→ WHAT YOU WILL DO:
Within the material below, how many lines include "computer"? Answer with the count only.

>>>>>

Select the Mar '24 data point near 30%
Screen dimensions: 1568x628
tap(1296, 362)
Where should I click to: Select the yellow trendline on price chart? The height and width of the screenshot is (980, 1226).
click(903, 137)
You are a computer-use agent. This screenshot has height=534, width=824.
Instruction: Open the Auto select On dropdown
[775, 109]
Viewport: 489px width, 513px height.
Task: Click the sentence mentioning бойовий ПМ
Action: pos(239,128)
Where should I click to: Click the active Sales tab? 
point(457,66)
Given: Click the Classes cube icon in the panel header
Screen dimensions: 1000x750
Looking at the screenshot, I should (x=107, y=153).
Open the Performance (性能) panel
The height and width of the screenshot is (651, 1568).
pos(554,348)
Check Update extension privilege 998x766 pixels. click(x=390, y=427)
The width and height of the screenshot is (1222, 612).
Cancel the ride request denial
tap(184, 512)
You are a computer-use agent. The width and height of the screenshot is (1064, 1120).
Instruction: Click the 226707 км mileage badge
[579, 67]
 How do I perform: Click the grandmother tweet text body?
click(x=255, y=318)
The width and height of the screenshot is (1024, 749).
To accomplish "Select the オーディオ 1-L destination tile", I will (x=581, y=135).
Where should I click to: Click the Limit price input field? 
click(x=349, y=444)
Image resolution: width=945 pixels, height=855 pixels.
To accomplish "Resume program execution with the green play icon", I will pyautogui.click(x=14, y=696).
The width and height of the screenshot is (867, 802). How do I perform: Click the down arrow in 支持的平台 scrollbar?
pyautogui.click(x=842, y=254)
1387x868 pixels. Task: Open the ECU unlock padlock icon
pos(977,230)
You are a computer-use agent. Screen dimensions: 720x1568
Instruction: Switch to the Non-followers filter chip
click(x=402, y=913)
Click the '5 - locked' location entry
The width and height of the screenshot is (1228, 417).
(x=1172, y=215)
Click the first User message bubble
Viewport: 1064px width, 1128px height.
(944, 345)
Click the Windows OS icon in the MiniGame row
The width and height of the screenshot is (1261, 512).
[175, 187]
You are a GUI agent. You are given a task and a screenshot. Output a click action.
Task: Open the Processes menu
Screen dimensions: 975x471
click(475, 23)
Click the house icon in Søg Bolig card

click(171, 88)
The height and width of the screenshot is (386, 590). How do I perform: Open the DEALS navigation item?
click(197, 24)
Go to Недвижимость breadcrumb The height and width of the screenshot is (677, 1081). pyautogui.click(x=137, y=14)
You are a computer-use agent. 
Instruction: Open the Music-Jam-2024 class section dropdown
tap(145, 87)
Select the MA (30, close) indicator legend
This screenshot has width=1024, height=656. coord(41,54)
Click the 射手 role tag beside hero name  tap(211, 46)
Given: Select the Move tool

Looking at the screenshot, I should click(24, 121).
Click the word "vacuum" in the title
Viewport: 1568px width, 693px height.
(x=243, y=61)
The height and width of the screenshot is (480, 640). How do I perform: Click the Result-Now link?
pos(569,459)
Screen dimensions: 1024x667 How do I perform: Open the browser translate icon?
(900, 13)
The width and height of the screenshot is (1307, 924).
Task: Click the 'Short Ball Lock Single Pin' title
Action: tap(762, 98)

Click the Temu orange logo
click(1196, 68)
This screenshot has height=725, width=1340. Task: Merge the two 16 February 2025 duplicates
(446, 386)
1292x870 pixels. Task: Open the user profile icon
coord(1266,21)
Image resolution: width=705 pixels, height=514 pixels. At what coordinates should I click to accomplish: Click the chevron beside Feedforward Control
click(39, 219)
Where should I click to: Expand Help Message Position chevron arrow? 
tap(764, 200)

<<<<<

→ RESPONSE TO THE TASK:
4